The new state law, signed by Newsom on Labor Day, will create a 10-member panel to impose new rules on quick service restaurants.
The panel could force restaurant operators to set wages, schedules and work rules, among other things. The council’s orders would apply to restaurants in the state that are part of a set of fast-food chains consisting of 100 or more establishments nationally that share a common brand.
The council can raise the minimum wage to as high as $22 an hour starting next year and then increase it by the consumer price index or up to 3.5%.
The Stop AB 257 campaign, founded by the California Restaurant Association and International Franchise Association, said in a statement that by making AB 257 law, Newsom has targeted one slice of California’s small businesses and consumers who rely on counter service restaurants to feed their families.
“As individual employers and neighborhood restaurants across the state, we will use every tool at our disposal to protect our consumers, workers, and other job providers from the pain and havoc that will result from enacting this bill,” the group said in the statement.
Ross, who has been a Wendy’s franchisee for over 30 years and has restaurant locations in Woodland Hills, Monrovia, Pico Rivera and Southgate, said that maybe the panel won’t raise fast-food workers’ pay to $22 an hour and instead gradually increase it.
“I find it amazing that they already had a number ($22) in mind before the bill was passed,” Ross said.
At $22 an hour, an employee would make about $45,760 in gross wages a year.

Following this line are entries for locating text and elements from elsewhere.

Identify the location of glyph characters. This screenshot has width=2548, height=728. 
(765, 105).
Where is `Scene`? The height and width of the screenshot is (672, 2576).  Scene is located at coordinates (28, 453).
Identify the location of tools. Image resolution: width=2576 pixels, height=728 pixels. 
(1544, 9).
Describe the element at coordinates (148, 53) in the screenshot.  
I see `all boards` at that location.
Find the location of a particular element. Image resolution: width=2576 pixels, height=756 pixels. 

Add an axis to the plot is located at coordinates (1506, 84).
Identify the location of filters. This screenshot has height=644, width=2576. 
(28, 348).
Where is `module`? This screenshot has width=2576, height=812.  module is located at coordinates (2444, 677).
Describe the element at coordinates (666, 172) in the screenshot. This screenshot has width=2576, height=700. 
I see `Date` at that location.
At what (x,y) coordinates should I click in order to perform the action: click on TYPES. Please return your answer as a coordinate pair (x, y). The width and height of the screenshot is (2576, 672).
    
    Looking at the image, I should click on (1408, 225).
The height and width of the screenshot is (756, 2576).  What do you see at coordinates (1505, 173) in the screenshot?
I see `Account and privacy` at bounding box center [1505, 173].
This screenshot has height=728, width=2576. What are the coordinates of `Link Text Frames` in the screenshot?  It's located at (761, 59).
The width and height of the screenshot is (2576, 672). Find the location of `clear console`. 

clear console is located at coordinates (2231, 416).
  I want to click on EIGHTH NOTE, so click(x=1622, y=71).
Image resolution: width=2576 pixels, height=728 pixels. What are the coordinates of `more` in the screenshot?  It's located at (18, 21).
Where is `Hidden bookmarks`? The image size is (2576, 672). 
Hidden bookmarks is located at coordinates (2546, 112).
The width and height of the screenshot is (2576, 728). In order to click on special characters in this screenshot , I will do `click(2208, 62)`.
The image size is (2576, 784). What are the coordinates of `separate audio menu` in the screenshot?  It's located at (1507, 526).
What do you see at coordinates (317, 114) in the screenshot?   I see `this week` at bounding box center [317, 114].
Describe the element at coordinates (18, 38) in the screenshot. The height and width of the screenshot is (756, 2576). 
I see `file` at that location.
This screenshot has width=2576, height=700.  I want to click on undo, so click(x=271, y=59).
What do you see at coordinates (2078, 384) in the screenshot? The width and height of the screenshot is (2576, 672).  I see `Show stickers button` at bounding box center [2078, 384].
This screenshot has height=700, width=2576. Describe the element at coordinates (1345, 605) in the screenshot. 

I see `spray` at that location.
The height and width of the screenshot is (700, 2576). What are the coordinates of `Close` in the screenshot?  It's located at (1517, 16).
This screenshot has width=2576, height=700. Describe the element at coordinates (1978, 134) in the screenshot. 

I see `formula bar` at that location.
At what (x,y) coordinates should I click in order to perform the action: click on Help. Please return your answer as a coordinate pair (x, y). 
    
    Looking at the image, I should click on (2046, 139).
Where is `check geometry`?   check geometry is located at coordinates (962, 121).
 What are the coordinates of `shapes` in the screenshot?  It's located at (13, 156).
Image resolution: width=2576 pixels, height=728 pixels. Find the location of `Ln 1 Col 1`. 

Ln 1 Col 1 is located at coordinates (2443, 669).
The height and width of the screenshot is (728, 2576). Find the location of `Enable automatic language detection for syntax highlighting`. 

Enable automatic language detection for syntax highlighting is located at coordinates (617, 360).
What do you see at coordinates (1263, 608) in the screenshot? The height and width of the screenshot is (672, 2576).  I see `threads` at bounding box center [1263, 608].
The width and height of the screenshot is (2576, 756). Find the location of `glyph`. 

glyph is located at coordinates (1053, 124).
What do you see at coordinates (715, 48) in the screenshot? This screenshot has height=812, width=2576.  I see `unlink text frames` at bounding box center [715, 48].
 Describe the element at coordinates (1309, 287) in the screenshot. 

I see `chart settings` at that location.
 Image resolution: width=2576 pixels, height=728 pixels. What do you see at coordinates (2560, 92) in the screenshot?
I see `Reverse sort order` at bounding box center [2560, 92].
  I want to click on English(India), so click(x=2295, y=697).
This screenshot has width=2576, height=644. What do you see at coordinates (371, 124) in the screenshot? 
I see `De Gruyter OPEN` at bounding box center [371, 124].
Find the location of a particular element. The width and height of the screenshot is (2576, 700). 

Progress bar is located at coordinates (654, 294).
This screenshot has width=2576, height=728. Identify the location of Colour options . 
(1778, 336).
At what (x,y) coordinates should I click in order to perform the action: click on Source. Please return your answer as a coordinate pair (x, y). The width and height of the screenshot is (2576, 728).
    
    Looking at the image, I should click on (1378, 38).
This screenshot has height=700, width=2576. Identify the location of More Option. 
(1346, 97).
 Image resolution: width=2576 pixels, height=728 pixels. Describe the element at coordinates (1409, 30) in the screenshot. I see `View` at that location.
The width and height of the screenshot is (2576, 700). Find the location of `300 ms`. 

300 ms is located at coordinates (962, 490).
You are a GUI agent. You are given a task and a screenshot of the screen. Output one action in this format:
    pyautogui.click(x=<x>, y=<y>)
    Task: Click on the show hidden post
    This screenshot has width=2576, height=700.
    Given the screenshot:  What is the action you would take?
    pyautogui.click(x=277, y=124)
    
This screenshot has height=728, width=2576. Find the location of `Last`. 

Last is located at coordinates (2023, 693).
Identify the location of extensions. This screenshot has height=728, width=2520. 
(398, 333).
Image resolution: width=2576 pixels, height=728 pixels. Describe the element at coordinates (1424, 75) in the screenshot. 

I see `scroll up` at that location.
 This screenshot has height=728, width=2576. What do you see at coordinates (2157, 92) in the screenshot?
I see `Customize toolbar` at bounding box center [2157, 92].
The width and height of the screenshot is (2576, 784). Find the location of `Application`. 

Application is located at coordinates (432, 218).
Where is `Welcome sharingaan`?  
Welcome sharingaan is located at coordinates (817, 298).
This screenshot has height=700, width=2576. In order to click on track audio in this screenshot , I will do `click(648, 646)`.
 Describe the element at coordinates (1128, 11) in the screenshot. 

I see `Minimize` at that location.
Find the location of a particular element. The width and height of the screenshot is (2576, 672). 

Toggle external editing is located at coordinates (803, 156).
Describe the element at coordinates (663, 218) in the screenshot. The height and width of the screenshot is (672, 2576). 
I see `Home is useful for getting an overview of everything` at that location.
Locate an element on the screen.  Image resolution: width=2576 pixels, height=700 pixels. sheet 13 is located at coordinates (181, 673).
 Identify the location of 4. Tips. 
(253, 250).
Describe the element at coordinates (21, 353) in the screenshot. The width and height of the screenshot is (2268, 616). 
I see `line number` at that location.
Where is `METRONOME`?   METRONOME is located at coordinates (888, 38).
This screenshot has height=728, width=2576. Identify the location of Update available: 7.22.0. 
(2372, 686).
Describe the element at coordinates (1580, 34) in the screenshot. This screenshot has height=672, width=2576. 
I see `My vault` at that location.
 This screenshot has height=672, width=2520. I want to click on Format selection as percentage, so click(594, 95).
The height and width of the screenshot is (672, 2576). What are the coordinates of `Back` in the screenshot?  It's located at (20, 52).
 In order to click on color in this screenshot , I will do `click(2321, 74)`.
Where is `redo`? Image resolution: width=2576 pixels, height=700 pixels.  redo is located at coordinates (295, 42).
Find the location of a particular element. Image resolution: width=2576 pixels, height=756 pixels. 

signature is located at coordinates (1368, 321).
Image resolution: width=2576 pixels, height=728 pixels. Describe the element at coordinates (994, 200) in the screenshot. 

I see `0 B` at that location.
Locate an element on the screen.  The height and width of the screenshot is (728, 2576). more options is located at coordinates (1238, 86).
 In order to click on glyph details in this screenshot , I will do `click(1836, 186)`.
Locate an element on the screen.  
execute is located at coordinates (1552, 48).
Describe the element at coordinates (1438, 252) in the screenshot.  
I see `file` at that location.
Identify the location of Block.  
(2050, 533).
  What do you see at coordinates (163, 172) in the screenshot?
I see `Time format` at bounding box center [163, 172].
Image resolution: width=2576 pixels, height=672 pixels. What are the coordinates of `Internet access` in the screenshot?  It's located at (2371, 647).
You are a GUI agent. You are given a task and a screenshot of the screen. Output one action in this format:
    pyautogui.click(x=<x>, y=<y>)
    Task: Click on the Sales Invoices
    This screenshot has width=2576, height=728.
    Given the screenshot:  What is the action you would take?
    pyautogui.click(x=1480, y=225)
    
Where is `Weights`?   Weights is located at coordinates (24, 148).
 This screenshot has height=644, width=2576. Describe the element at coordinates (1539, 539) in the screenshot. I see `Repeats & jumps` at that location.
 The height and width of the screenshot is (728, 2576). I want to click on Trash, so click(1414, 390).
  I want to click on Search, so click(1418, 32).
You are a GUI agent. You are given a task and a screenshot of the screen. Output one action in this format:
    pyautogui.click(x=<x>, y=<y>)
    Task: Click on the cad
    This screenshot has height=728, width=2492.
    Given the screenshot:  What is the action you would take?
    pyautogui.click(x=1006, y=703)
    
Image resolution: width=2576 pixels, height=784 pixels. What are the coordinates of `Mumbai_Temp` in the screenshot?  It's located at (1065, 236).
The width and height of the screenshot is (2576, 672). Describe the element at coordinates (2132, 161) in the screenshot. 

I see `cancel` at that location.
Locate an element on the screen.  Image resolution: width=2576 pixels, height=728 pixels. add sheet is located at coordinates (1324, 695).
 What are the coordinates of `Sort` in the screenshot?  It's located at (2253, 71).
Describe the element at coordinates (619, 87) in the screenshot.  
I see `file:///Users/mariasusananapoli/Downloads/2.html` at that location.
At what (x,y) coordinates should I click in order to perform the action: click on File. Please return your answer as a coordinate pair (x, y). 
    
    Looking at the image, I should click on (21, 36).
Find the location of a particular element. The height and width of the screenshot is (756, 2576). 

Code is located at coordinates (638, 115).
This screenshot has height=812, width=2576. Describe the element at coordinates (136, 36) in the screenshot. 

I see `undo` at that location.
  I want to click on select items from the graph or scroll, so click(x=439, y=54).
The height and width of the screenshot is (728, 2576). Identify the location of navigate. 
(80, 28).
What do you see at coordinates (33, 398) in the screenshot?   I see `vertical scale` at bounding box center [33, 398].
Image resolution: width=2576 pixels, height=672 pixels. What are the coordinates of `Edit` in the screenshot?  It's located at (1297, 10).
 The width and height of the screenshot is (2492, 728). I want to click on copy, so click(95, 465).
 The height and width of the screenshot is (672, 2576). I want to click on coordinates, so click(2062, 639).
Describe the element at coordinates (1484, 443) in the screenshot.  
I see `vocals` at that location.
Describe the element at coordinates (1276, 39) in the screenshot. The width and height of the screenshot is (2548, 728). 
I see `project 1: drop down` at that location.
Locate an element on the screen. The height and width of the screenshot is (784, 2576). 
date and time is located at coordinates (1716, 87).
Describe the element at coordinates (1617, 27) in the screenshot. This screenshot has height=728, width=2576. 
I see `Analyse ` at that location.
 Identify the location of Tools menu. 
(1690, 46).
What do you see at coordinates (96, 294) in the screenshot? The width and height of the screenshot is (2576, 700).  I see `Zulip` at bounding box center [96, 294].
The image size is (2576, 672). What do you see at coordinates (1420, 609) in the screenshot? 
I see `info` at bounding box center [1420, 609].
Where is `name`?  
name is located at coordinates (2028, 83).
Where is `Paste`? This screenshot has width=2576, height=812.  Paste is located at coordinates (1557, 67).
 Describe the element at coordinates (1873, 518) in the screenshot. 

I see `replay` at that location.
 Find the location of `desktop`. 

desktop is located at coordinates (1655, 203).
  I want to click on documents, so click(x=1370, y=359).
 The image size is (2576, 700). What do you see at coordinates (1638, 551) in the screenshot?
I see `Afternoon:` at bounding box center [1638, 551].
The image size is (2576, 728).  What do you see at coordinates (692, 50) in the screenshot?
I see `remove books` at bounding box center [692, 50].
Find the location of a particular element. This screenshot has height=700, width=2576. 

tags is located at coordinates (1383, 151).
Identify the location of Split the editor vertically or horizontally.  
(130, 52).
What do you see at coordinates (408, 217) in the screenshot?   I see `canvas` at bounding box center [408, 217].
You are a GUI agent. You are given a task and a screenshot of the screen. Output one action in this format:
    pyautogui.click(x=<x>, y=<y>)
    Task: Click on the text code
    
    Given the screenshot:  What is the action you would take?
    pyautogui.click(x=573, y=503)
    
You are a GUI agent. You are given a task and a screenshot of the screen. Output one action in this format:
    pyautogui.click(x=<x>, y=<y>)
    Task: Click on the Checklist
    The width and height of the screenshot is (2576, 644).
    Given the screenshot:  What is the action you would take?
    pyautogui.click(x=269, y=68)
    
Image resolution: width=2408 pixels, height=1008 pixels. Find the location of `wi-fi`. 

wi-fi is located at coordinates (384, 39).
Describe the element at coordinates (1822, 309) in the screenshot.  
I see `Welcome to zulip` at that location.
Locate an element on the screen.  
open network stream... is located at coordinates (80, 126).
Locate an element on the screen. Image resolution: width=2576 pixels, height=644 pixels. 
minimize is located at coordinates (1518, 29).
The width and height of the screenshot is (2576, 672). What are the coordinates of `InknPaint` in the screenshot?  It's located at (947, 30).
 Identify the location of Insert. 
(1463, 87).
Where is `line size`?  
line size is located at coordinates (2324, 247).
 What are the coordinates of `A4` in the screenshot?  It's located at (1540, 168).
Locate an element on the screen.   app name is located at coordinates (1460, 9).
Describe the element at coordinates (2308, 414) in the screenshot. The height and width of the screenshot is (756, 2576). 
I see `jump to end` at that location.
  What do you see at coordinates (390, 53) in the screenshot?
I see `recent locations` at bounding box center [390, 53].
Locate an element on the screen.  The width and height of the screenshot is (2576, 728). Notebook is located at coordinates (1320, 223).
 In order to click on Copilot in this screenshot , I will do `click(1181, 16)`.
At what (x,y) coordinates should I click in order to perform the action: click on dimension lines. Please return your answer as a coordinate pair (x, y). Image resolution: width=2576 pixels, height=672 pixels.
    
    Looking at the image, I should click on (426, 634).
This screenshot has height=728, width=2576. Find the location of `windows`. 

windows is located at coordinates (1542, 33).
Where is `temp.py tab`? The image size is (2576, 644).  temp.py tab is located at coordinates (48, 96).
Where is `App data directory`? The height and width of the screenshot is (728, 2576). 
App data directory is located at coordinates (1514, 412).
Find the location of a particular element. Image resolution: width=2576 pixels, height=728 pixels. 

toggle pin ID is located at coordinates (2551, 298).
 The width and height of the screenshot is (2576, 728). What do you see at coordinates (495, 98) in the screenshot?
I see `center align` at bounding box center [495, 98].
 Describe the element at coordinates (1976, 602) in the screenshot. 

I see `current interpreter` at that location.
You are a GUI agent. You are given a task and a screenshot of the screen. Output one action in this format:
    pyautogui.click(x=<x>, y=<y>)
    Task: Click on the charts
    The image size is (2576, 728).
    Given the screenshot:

That is a lot for what Ross describes as a first job. The people who get take those jobs are generally unskilled and not raising a family or buying a million-dollar home, he added.
“Well, go back to the days of (Wendy’s founder) Dave Thomas and it was a starting wage and a starting job to learn some responsibility,” Ross said. “Now we are chasing some livable wage, I guess.”
But if there is a silver lining in the bill becoming law, it is that it will be easier to hire employees, Ross said.
“You can’t go to full service and make that kind of money. You can’t go to Macy’s and make that kind of money. You can’t go to Home Depot and make that kind of money,” he added.